Public - Droit public général
20/12/2023
Dans le cadre d’une demande d’exécution d’un jugement, si les éléments produits pendant la phase d’instruction administrative ne doivent pas être visés et analysés par la décision statuant sur cette demande d'exécution, le juge est tenu de les verser au dossier en cas d’ouverture d’une procédure juridictionnelle, afin de permettre aux parties d’en débattre contradictoirement. Tel est le principe posé par le Conseil d’État dans une décision rendue le 21 novembre 2023.
Dans une décision du 21 novembre 2023 (n° 466680), le Conseil d’État est venu apporter des précisions sur les éléments devant être soumis au contradictoire dans le cadre d’une demande faite à un tribunal administratif ou à une cour administrative d’appel de faire assurer l’exécution d’un jugement.
 
Le traitement d’une demande d’exécution d’un jugement se décompose en effet en deux phases, d’abord, une phase administrative, qui est une phase amiable, puis, éventuellement, une phase juridictionnelle (voir Le Lamy contentieux administratif n° 856 - Instruction de la demande d'exécution d'un jugement).
 
Dans sa décision, mentionnée aux tables du recueil Lebon, la Haute juridiction annonce que si les éléments produits pendant la phase d’instruction administrative ne doivent pas être visés et analysés par la décision statuant sur la demande d'exécution, le juge est tenu de les verser au dossier en cas d’ouverture d’une procédure juridictionnelle, afin de permettre aux parties d’en débattre contradictoirement.
 
Textes applicables :

CJA, art. L. 911-4 : « En cas d'inexécution d'un jugement ou d'un arrêt, la partie intéressée peut demander à la juridiction, une fois la décision rendue, d'en assurer l'exécution (…) ».
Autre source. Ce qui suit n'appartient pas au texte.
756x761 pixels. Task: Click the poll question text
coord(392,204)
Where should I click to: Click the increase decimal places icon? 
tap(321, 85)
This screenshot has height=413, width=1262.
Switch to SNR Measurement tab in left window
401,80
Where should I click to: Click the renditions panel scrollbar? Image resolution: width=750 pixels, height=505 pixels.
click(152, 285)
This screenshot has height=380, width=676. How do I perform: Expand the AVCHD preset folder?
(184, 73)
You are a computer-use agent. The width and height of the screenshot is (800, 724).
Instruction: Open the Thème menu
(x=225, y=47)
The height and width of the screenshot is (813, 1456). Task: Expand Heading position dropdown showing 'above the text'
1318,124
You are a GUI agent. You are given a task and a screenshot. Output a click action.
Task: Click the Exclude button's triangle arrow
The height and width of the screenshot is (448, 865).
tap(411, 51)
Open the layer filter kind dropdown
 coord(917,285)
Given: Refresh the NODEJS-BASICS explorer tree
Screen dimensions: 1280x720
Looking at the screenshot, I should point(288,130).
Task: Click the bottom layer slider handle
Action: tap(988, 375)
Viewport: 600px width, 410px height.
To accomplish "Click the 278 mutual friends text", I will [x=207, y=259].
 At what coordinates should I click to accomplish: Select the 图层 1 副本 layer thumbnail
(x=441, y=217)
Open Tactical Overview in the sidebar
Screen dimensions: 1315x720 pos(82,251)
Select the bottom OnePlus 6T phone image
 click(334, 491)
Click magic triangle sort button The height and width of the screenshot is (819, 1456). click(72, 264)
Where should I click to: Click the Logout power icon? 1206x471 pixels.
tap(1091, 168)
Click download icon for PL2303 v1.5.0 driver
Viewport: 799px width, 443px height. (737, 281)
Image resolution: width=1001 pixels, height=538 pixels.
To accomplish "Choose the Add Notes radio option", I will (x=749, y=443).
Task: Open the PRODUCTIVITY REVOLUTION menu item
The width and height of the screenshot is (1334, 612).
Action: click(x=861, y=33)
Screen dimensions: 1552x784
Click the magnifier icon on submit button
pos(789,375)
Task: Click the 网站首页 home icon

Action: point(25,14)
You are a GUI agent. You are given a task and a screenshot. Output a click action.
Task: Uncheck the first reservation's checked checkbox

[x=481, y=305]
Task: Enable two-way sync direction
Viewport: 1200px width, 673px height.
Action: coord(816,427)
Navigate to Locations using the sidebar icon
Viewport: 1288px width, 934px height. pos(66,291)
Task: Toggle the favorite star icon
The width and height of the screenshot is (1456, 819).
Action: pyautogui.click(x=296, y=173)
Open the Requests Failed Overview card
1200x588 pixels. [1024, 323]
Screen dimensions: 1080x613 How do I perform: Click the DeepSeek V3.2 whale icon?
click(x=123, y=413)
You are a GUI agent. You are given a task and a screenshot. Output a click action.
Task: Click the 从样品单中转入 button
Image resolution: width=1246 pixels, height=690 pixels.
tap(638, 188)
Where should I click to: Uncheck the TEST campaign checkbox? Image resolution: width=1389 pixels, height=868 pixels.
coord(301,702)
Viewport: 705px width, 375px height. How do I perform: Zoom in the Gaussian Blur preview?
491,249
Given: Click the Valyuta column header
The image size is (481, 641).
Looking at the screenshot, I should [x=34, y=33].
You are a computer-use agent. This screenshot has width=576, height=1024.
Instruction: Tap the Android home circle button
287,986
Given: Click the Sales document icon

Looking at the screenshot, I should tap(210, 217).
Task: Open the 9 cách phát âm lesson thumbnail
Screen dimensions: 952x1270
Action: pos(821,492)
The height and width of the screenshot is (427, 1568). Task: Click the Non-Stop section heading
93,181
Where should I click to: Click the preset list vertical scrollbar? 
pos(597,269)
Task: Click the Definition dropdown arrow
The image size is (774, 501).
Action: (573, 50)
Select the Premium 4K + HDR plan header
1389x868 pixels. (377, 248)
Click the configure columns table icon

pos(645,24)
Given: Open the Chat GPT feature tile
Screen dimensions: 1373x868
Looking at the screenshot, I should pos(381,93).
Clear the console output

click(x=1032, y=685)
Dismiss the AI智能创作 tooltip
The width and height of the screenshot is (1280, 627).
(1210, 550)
CJA, art. R. 921-5 : « Le président de la cour administrative d'appel ou du tribunal administratif saisi d'une demande d'exécution sur le fondement de l'article L. 911-4, ou le rapporteur désigné à cette fin, accomplissent toutes diligences qu'ils jugent utiles pour assurer l'exécution de la décision juridictionnelle qui fait l'objet de la demande. Lorsque le président estime qu'il a été procédé à l'exécution ou que la demande n'est pas fondée, il en informe le demandeur et procède au classement administratif de la demande ».

CJA, art. R. 921-6 : « Dans le cas où le président estime nécessaire de prescrire des mesures d'exécution par voie juridictionnelle, et notamment de prononcer une astreinte, ou lorsque le demandeur le sollicite dans le mois qui suit la notification du classement décidé en vertu du dernier alinéa de l'article précédent et, en tout état de cause, à l'expiration d'un délai de six mois à compter de sa saisine, le président de la cour ou du tribunal ouvre par ordonnance une procédure juridictionnelle. (...) ».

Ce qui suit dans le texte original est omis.